Root canal treatment, or endodontic treatment, is deemed necessary treatment for a tooth when the pulp of a tooth becomes inflamed or infected. The pulp of the tooth is the soft tissue in the center of the tooth that contains the nerves and blood vessels of that tooth. The inflammation of this tissue can have multiple causes: deep decay, repeated dental procedures on the tooth, a crack or fracture of part of the tooth, and injury to the tooth (i.e. an accident involving a major blow to the jaw). If this pulpal inflammation is left untreated it can lead to an abscess.

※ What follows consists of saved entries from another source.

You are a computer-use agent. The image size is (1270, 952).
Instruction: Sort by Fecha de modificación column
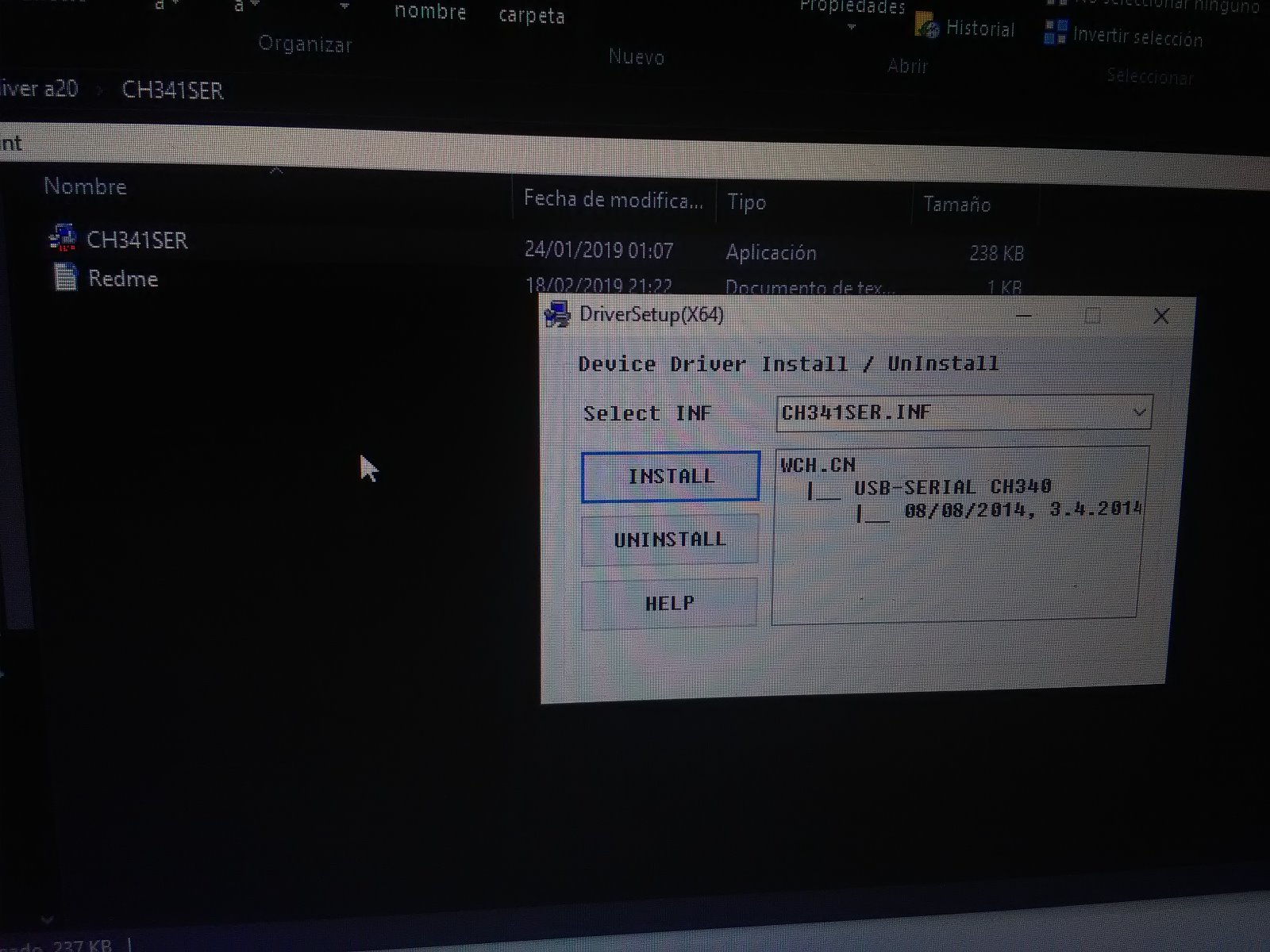point(613,200)
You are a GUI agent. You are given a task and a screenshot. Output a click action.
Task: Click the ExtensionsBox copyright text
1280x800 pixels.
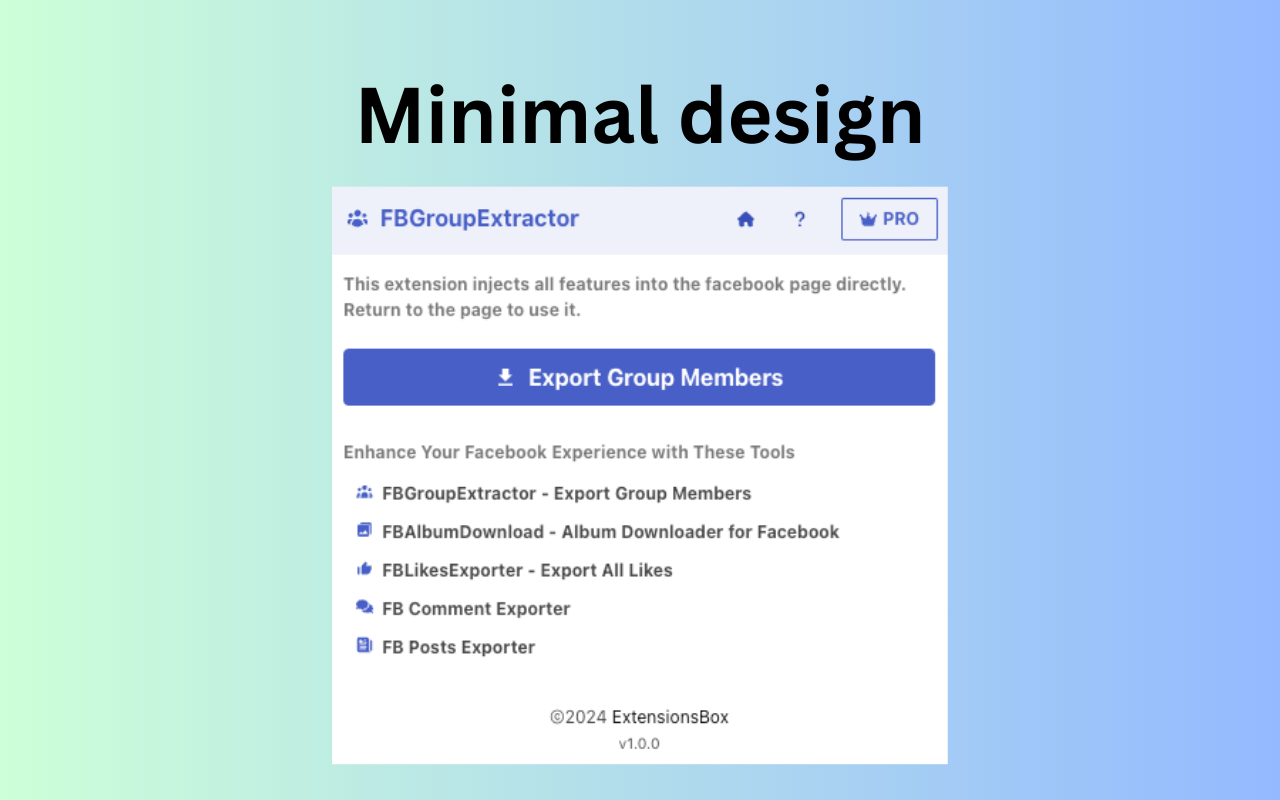640,717
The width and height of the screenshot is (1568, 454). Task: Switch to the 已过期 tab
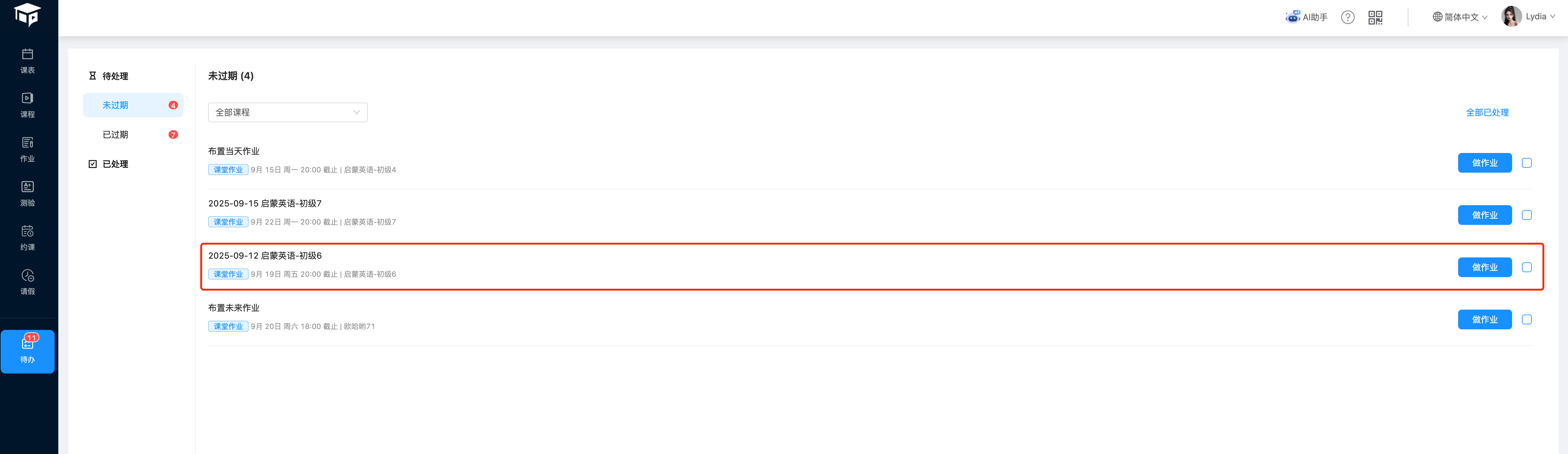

Signs and symptoms to look for include pain, swelling, prolonged sensitivity to hot or cold, tender to touch or chew, discoloration of the tooth, drainage, and tenderness of the lymph nodes or nearby gingival tissues. There are also times where no symptoms are evident, but an abscess is detected on X-ray.
In order to save an abscessed, or infected tooth, the pulp (nerves and blood vessels of the tooth), the invading bacteria and any decay must be removed from the tooth. The resulting space is filled with a medicated dental material. With removal of the extensive decay, the pulp and root canal spaces, a large portion of the tooth is missing. To restore the tooth to proper form and function, we build up the tooth with a post in the root canal space, a build up, and a crown once the root canal is complete.